Currently Enrolling Trials
Inqovi is a combination of decitabine, a nucleoside metabolic inhibitor, and cedazuridine, a cytidine deaminase inhibitor.
Inqovi is specifically indicated for the treatment of adult patients with myelodysplastic syndromes (MDS), including previously treated and untreated, de novo and secondary MDS with the following French-AmericanBritish subtypes (refractory anemia, refractory anemia with ringed sideroblasts, refractory anemia with excess blasts, and chronic myelomonocytic leukemia [CMML]) and intermediate-1, intermediate-2, and high-risk International Prognostic Scoring System groups.
Inqovi is supplied as a tablet for oral administration. The recommended dosage of Inqovi is 1 tablet (35 mg decitabine and 100 mg cedazuridine) taken orally once daily on Days 1 through 5 of each 28-day cycle. Take Inqovi on an empty stomach. Take Inqovi at the same time each day. Swallow tablets whole. Do not cut, crush, or chew tablets.
Mechanism of Action
Inqovi is a combination of decitabine and cedazuridine.
Decitabine is a nucleoside metabolic inhibitor that is believed to exert its effects after phosphorylation and direct incorporation into DNA and inhibition of DNA methyltransferase, causing hypomethylation of DNA and cellular differentiation and/or apoptosis. Decitabine inhibits DNA methylation in vitro, which is achieved at concentrations that do not cause major suppression of DNA synthesis. Decitabine-induced hypomethylation in cancer cells may restore normal function to genes that are critical for the control of cellular differentiation and proliferation. In rapidly dividing cells, the cytotoxicity of decitabine may also be attributed to the formation of covalent adducts between DNA methyltransferase and decitabine incorporated into DNA. Non-proliferating cells are relatively insensitive to decitabine.
Cytidine deaminase (CDA) is an enzyme that catalyzes the degradation of cytidine, including the cytidine analog decitabine. High levels of CDA in the gastrointestinal tract and liver degrade decitabine and limit its oral bioavailability. Cedazuridine is a CDA inhibitor. Administration of cedazuridine with decitabine increases systemic exposure of decitabine.
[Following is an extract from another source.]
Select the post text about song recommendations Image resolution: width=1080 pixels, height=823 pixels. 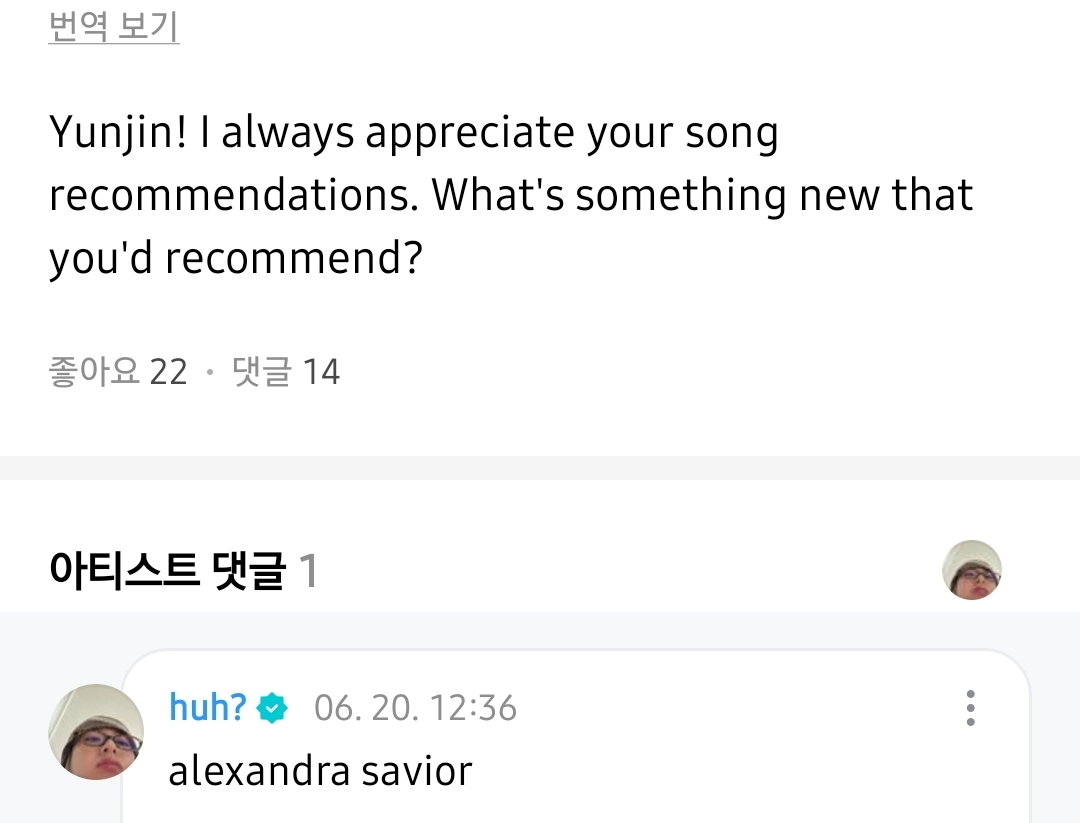coord(510,195)
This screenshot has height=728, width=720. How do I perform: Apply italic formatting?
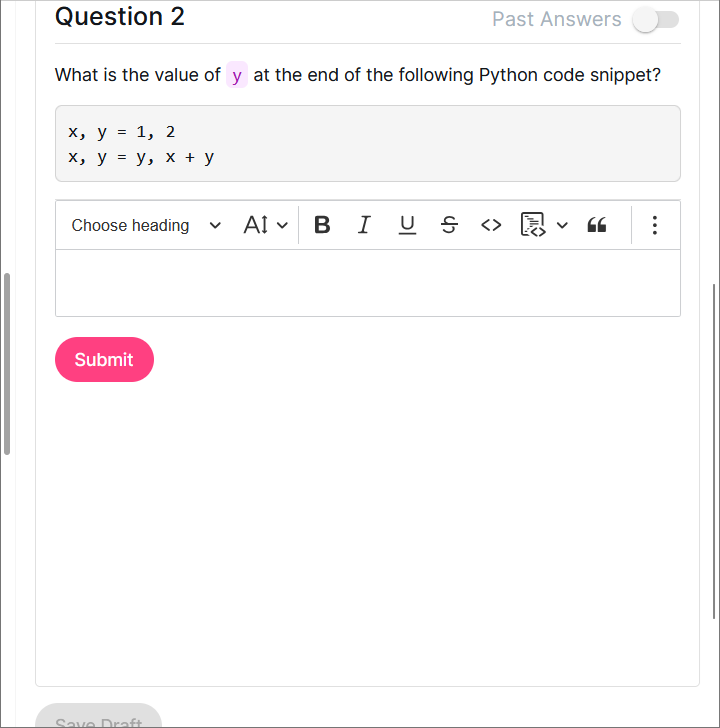tap(364, 225)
Adverse effects associated with the use of Inqovi may include, but are not limited to, the following:
- febrile neutropenia
- decreased appetite
- upper respiratory tract infection
- transaminase increased
- Grade 3 or 4 laboratory abnormalities (≥ 50%): leukocytes decreased, platelet count decreased, neutrophil count decreased, and hemoglobin decreased
Clinical Trial Results
The FDA approval of Inqovi was based on results of two randomized, open-label crossover trials. The ASTX727-01-B trial included 80 adults with myelodysplastic syndrome (IPPS intermediate-1, intermediate-2 or high risk) or CMML. The ASTX727-02 trial included 133 adults with myelodysplastic syndrome or CMML, including those with all French-American-British classification criteria and IPSS prognostic scores. Patients in both trials were randomly assigned to 35 mg decitabine and 100 mg cedazuridine orally, then decitabine dosed at 20 mg/m2 IV in the second cycle. Both treatments were administered once daily on days 1 through 5 of 28-day cycles. The other half of patients received the reverse sequence. Starting with the third cycle, all patients received decitabine and cedazuridine orally once daily on days 1 through 5 of each 28-day cycle. Treatment continued until unacceptable toxicity or disease progression. Results of both trials showed similar drug concentrations between the oral combination of decitabine and cedazuridine and IV decitabine. Approximately half of the patients who had been dependent on transfusions no longer required red blood cell or platelet transfusions during any consecutive 8-week post-baseline period.